Welcome to the blog for my novel A Pius Man.
The Good News: No Snarky Theology this week. After Communion, Lent, Sex, and Evolution, I'm taking a break.
The Even Better News: Today, we have a guest blog from Murder in the Vatican author Ann Margaret Lewis.
Since Murder in the Vatican deals with tales from the Sherlock Holmes canon that involve Holmes working with Leo XIII, I asked if she could blog about history in fiction, religious historical character in fiction, or "something like that". As you can see, I was very helpful about picking out a topic for her.
The below was the result.
For the record, I have not doctored or altered her text in any way. In fact, the only "edit" I made was that she insert some hyperlink footnotes to some of her statements.
And, here we go.
With Religious Characters, Honesty is the Best Policy
Ann Margaret Lewis |
You can’t help but notice: people of religious faith make popular villains—especially with secular publishers and film studios. From The Three Musketeers and Hunchback of Notre Dame, to DaVinci Code and Angels and Demons. From the Godfather series, to even Charles Dickens’ Pickwick Papers. From Voltaire’s Tartuffe, to TV shows like Showtime’s Borgias and films, comic books and animated films like Happy Feet. The list goes on and on.
So it’s safe to say that making a villain a person of religious conviction isn’t an unusual convention. A great source of conflict and interest is a character who goes against their own supposed principles, or warps them to their own ends. And in any case, to many in the secular world, someone who believes something to the exclusion of all else, someone who isn’t a relativist, has to be close-minded bigot, right?
On the contrary, having principles and sticking by them does not always mean that. Real people are not so cut and dried. What one needs to be, when creating characters and even creating their villains, is honest. Otherwise, the whole convention just gets to be….well…cliché.
When I wrote Murder in the Vatican, I did my best to portray Pope Leo XIII in a way that was, I hope, honest. I would be just as honest in writing about a shameful pope like Alexander VI. But I wasn’t interested in a crummy pope. I’ll leave that for Showtime to cover (yawn). Our secular culture is so hungry to see religious figures as corrupt, they rewrite history to try to turn those who were fine people into villains—as is this case of the pope of this blog, Venerable Pius XII. And not just he, but Benedict XVI as well—if he isn’t a Nazi (here Benedict’s the story in his own words), then he’s a protector of paedophiles (never mind that he was one of the one’s trying to do right in that regard).

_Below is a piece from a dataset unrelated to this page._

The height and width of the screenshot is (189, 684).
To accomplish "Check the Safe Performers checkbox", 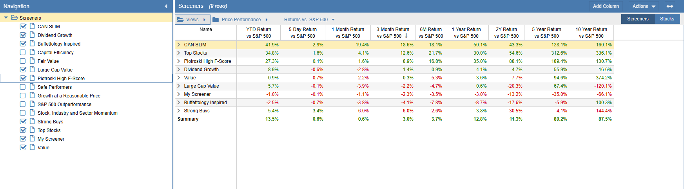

So it stands to reason that I decided to do something—well—different—to go against the grain. The religious folks in my book aren’t the villains. While, Pope Leo is a man of his time, he is also a man of the future in thought. He was a son of a noble family, quite different from his predecessor and successor (Pius IX and Piux X) both of whom came from humbler beginnings. Perhaps that is why Leo has not been put on the sainthood track, though his care for the poor and the working class was legendary. But I realized through simple research, all I had to do was write Leo as he was to the best of my ability to have an interesting character.
Sherlock Holmes himself says in the story “A Case of Identity”—“Life is infinitely stranger than the mind of man can invent.” I would suggest to the would-be storytellers of the world that before you go with the tired cliché of a corrupt religious character, try making them three dimensional, tell the truth about them. Give them a point of sympathy, for most humans have one. It is far more satisfying for your readers/viewers (not to mention less bigoted).
About the Author: Ann Margaret Lewis
Born and raised in Waterford, Michigan, Ann Margaret Lewis attended Michigan State University, where she received her Bachelor's degree in English Literature. She began her writing career writing tie-in children’s books and short stories for DC Comics. Before Murder in the Vatican: The Church Mysteries of Sherlock Holmes, she published a second edition of her book, Star Wars: The New Essential Guide to Alien Species, for Random House.
Ann is a classically trained soprano, and has performed around the New York City area. She has many interests from music to art history, to theology and all forms of literature. She is the President of the Catholic Writers Guild, an international organization for Catholic Writers and the coordinator of the Catholic Writers Conference LIVE. After living in New York City for fifteen years, Ann moved to Indianapolis, Indiana with her husband Joseph Lewis and their son, Raymond. Together they enjoy their life in the heartland.